Pengamat Kontra Terorisme pun menyebutkan beberapa pertanyaan yang bisa didengar dari publik terkait dengan kasus terorisme di Indonesia.
“Bisa didengar dari publik berapa kasus ekstra judicial killing? Berapa kasus salah tangkap? Berapa kasus penyiksaan di luar batas kemanusiaan dalam proses penindakan ataupun penyidikan?”
“Sejauh mana soliditas koordinasi antar lembaga terkait? Sejauh mana ego sektoral antar lembaga terkait menjadi ganjalan hingga dalam kasus-kasus yang diklaim sebagai terorisme tidak kunjung tuntas semisal Santoso cs di Poso?” tanya Harits seperti dalam rilisnya kepada hidayatullah.com, Rabu (20/01/2016).

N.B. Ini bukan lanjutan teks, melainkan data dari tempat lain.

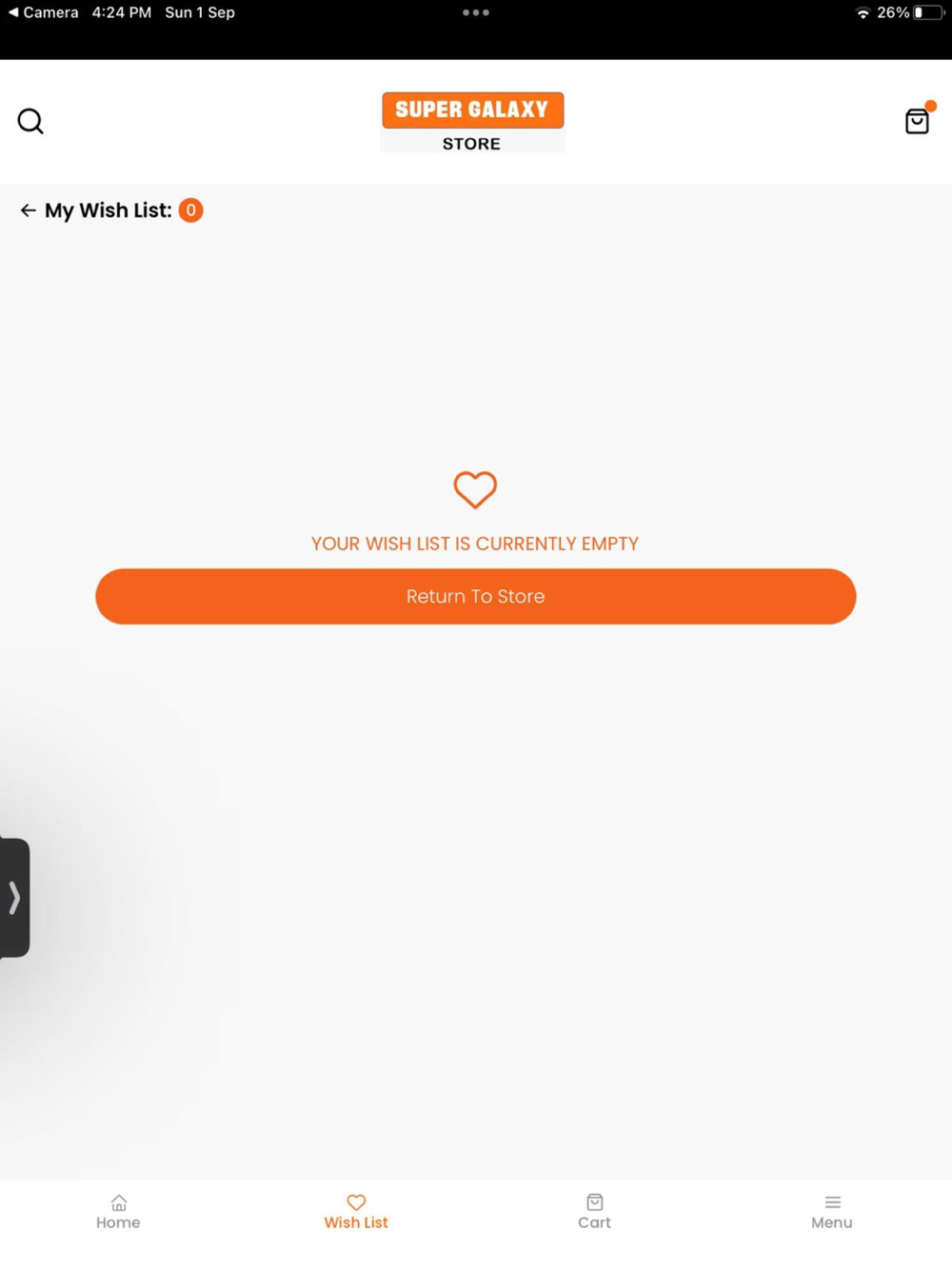Tap the heart icon in bottom bar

Harits menyebutkan bahwa dirinya tidak sepakat dengan terorisme, dan pelakunya harus di seret ke pengadilan. Tetapi, ia juga tidak mau rezim berubah menjadi sangat diktator dengan payung hukum yang memberi peluang legitimasi untuk melakukan perbuatan (diktator) tersebut.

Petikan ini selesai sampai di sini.